_AIM OF THE EXERCISE_
Please rewrite the listing from the line containing "pixels, height=1422 pixels." through the end of the listing, swapping "coordinate pair" for "point" and keeping everything else unchanged. Leave out the pictures.

========================================================================

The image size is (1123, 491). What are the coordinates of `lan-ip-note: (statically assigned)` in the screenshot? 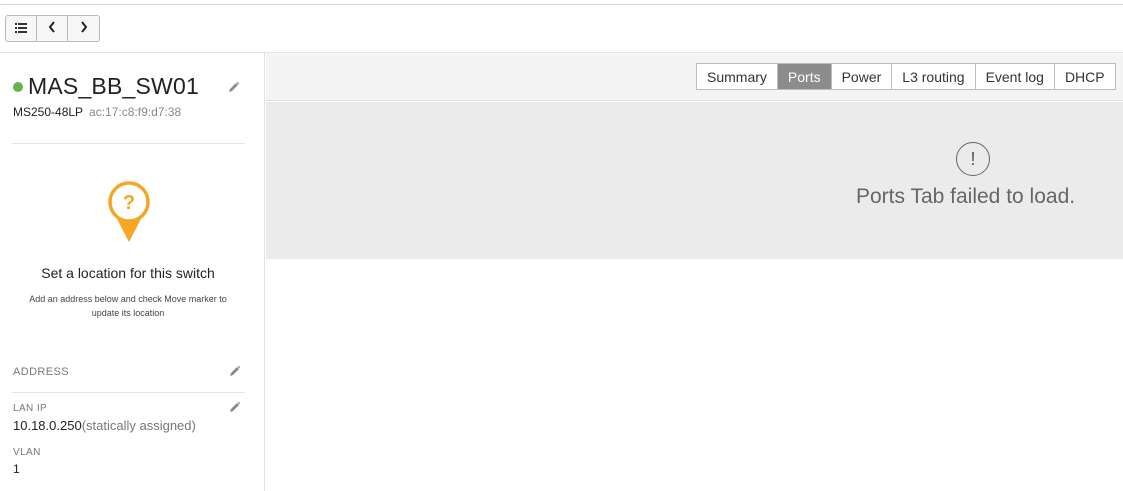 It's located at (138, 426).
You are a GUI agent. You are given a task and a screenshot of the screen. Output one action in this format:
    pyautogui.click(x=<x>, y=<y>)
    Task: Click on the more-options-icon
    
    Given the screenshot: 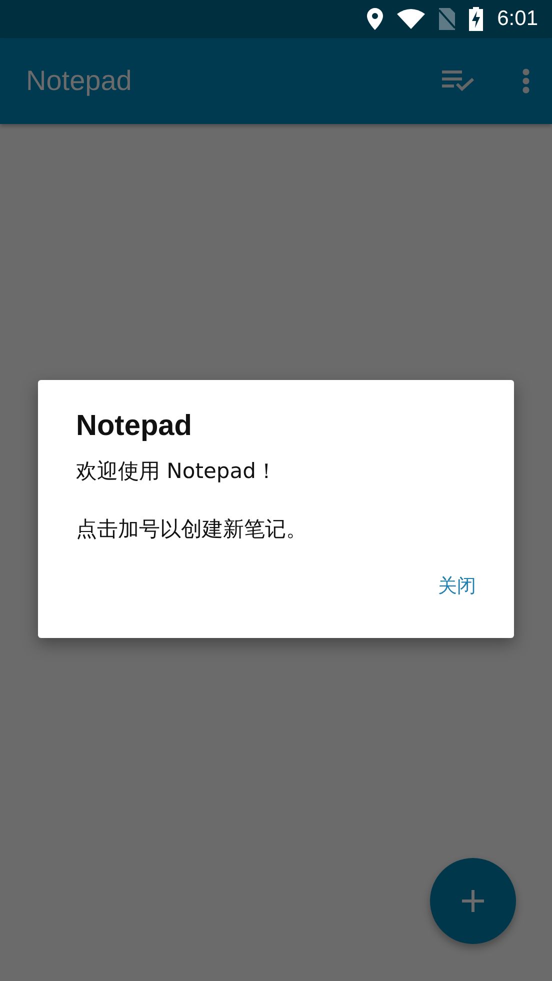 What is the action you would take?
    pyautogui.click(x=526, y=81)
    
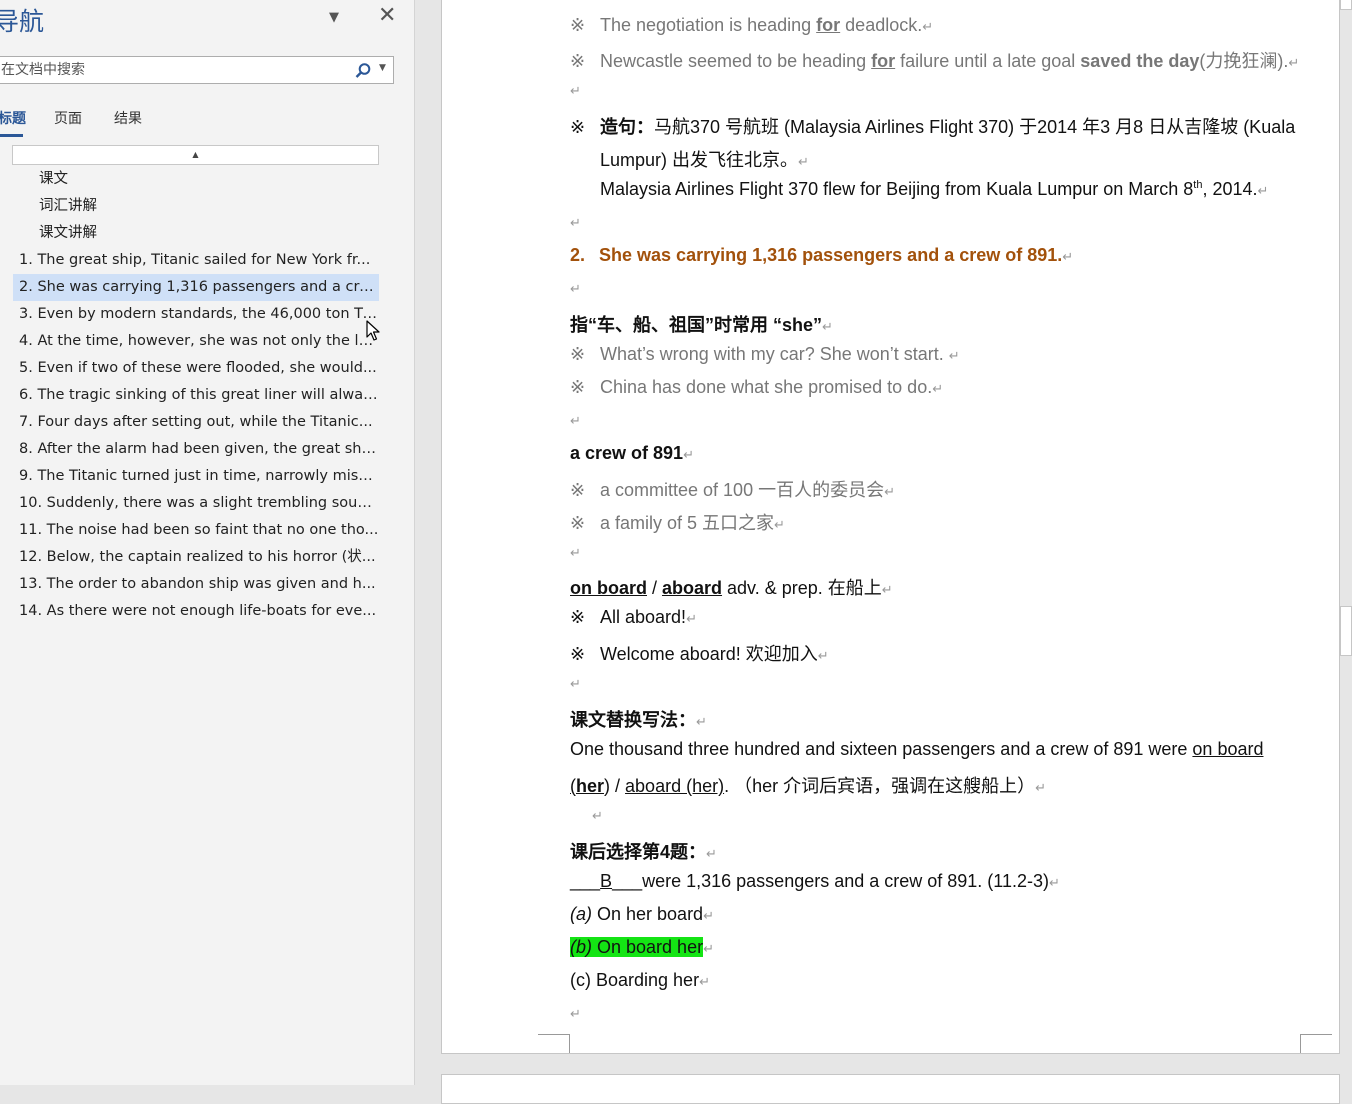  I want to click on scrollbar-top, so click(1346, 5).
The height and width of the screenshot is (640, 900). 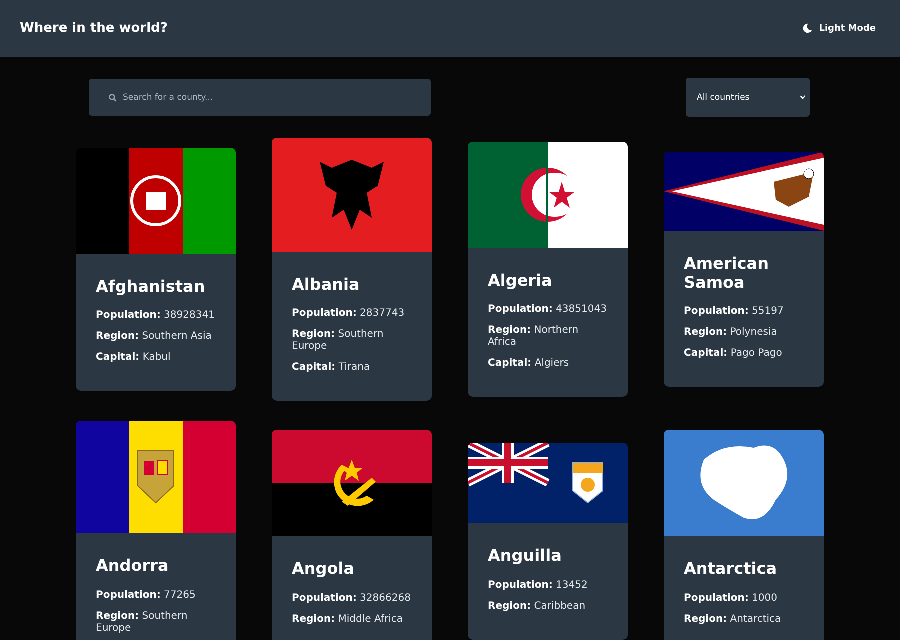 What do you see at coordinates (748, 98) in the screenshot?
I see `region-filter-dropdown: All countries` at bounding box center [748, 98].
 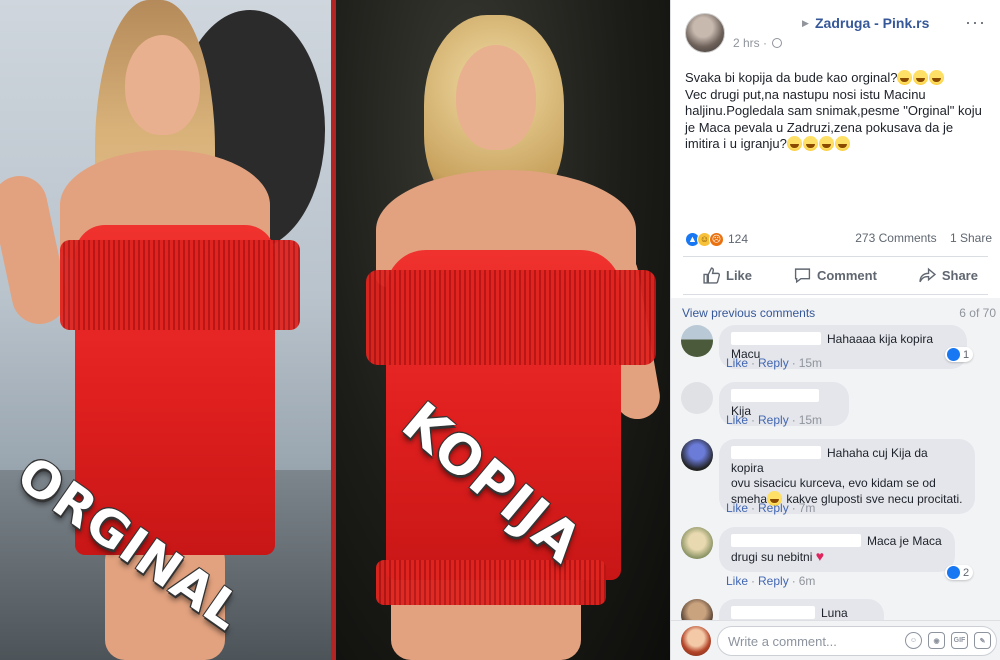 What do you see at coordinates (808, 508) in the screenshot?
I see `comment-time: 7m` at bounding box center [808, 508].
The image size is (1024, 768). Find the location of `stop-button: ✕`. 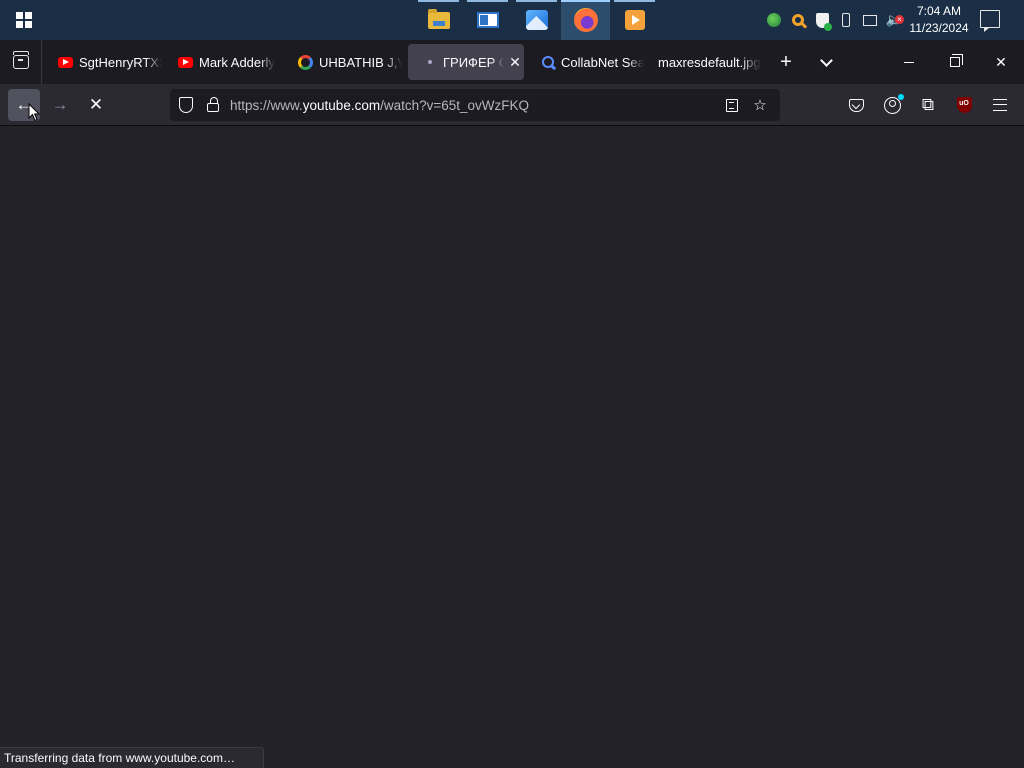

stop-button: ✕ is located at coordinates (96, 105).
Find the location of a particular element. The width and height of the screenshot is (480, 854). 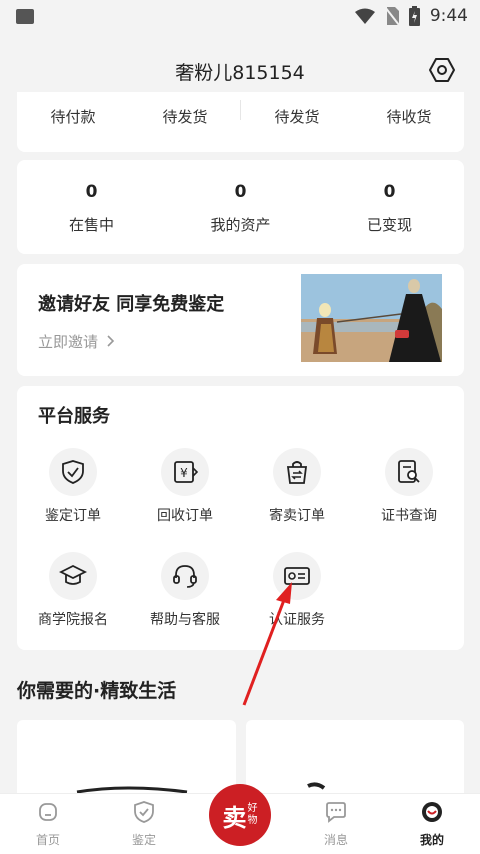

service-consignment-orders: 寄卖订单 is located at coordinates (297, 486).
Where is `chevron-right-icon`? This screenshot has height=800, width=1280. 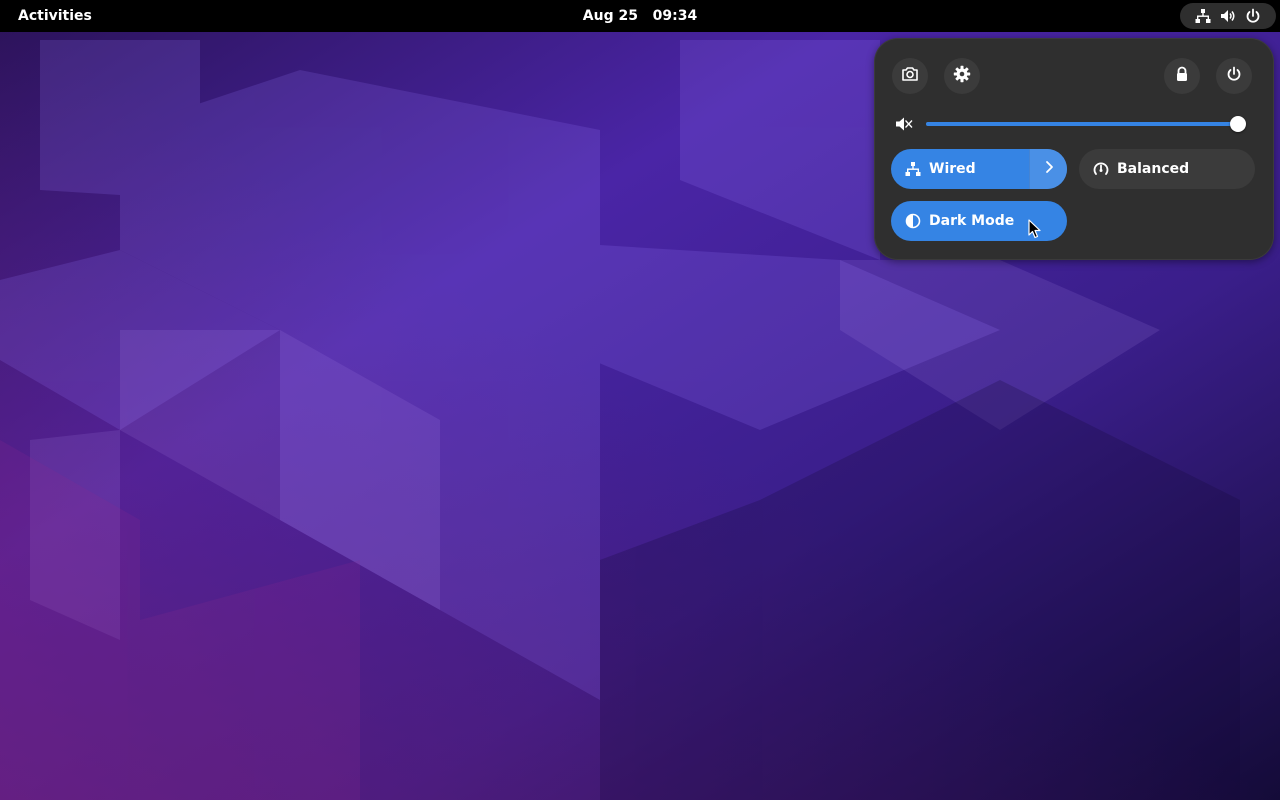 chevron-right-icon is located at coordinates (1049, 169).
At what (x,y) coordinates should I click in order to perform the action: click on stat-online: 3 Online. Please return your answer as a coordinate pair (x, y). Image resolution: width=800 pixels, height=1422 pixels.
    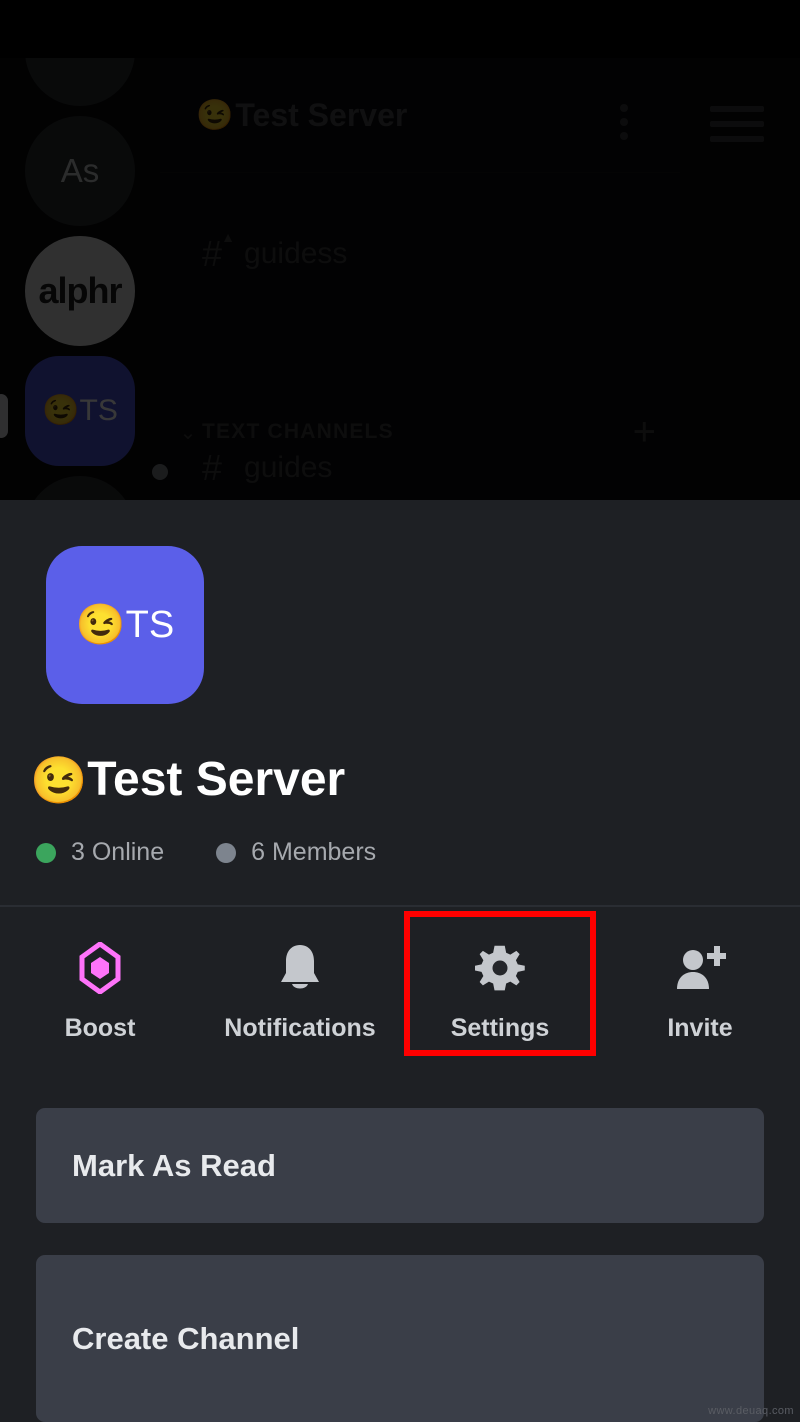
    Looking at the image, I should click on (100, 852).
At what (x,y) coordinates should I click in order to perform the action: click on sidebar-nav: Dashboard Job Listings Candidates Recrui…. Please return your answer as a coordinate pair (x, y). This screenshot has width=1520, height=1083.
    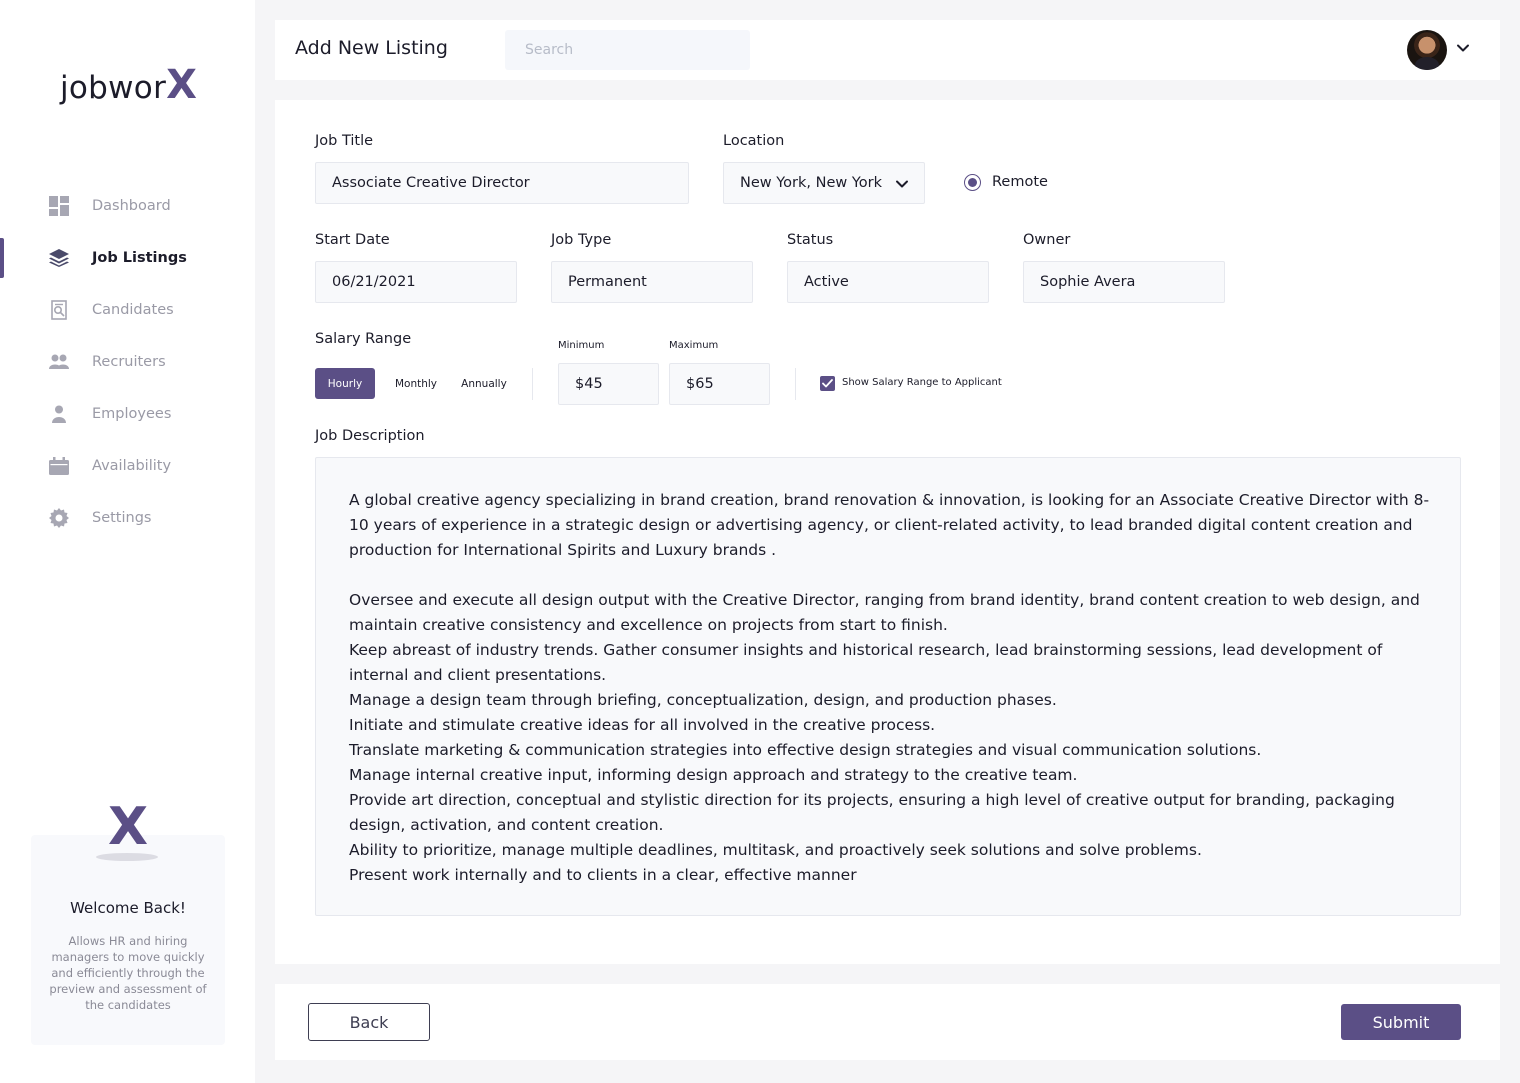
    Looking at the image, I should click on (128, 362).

========================================================================

_SOLVED PROBLEM_
At what (x,y) coordinates should I click in order to perform the action: click on stat-online: 3 Online. Please return your answer as a point (x, y). Image resolution: width=800 pixels, height=1422 pixels.
    Looking at the image, I should click on (100, 852).
At what (x,y) coordinates should I click in order to perform the action: click on sidebar-nav: Dashboard Job Listings Candidates Recrui…. Please return your answer as a point (x, y). This screenshot has width=1520, height=1083.
    Looking at the image, I should click on (128, 362).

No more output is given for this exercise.